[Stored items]
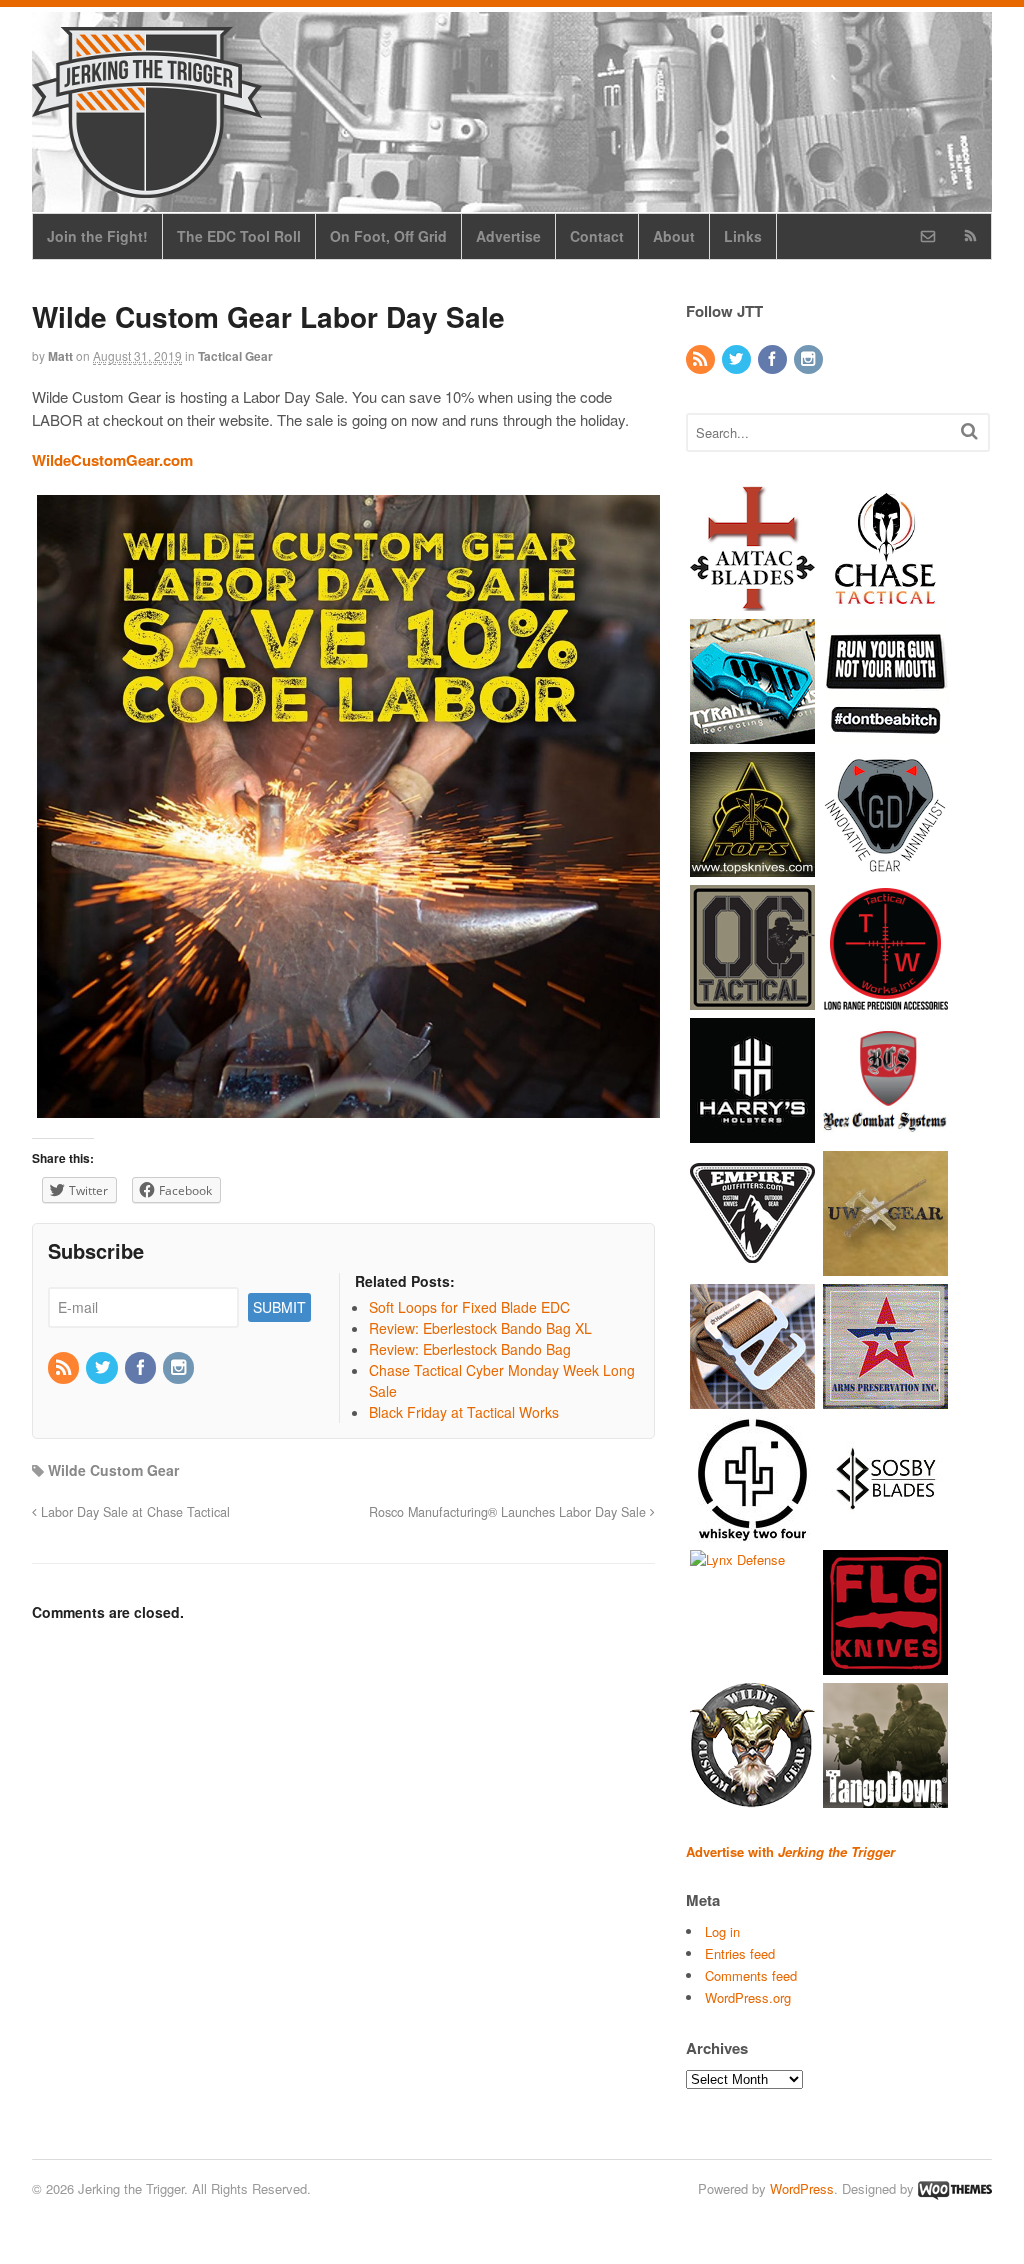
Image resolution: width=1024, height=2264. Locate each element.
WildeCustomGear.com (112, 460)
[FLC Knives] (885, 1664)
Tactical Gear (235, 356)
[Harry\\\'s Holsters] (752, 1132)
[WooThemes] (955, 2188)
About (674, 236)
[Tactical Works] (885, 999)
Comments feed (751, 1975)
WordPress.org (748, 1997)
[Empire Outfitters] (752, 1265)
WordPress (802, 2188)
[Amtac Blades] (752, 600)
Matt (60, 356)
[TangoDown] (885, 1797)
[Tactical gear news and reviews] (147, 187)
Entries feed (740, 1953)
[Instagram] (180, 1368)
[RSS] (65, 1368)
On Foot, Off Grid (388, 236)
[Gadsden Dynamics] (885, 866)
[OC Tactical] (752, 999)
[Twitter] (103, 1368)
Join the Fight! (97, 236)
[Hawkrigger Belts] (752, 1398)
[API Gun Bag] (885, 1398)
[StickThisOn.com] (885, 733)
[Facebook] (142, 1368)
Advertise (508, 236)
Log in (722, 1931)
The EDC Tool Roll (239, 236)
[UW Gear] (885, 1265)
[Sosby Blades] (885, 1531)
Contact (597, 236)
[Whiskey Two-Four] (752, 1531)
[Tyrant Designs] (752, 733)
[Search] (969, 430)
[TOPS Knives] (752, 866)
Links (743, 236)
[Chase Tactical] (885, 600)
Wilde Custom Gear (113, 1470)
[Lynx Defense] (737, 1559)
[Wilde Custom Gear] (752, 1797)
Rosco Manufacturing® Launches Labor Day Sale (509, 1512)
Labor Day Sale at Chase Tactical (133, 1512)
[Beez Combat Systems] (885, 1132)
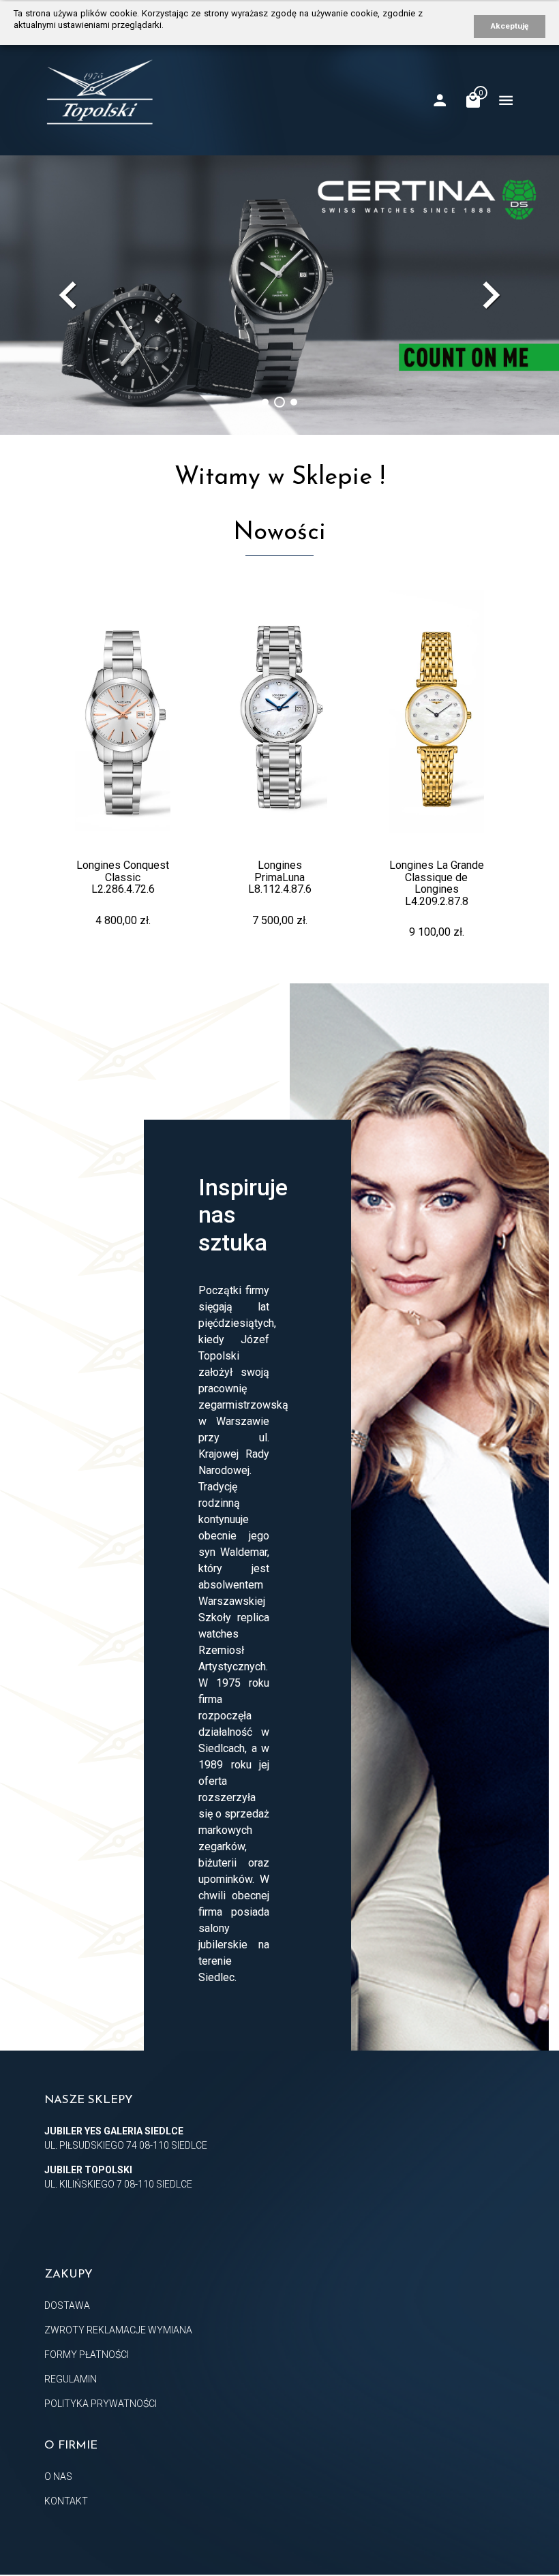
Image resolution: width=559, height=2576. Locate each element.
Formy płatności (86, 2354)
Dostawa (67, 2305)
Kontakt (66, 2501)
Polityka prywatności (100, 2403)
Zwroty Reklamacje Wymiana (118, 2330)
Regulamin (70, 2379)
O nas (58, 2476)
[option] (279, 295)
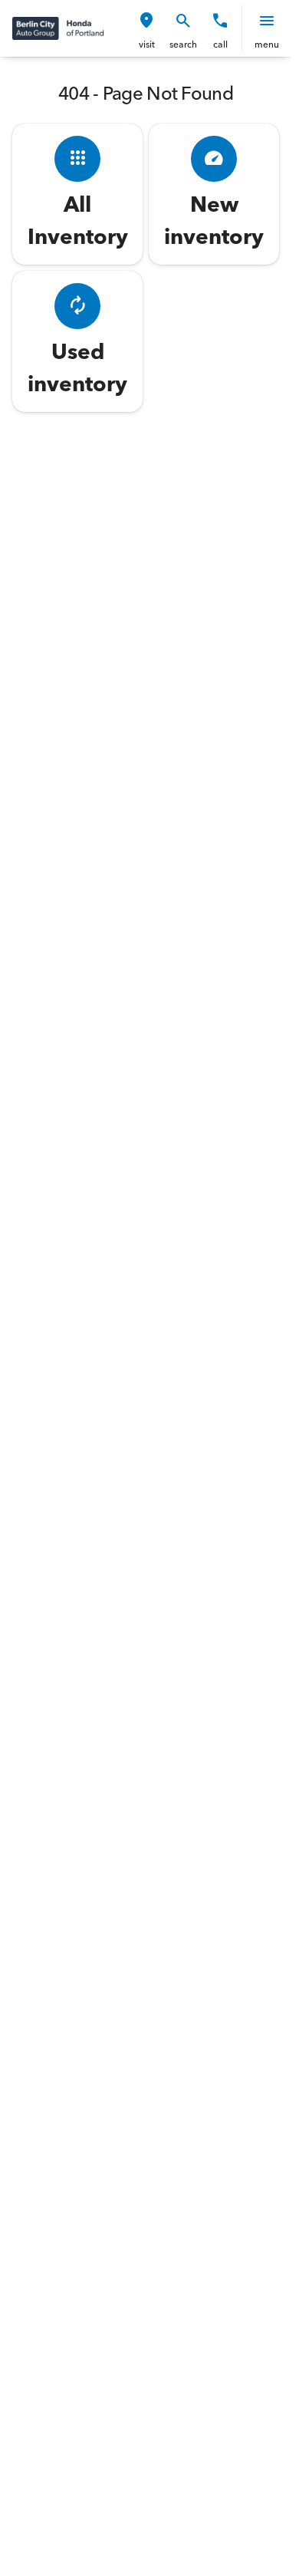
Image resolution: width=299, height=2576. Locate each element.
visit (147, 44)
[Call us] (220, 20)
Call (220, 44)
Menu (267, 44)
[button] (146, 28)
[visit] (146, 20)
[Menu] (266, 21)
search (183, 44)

What is required >>
Where the line containing "visit (147, 44)" appears in the data above, begin there and reproduce every line to the end exactly; include nothing else.

Exercise output >>
visit (147, 44)
[Call us] (220, 20)
Call (220, 44)
Menu (267, 44)
[button] (146, 28)
[visit] (146, 20)
[Menu] (266, 21)
search (183, 44)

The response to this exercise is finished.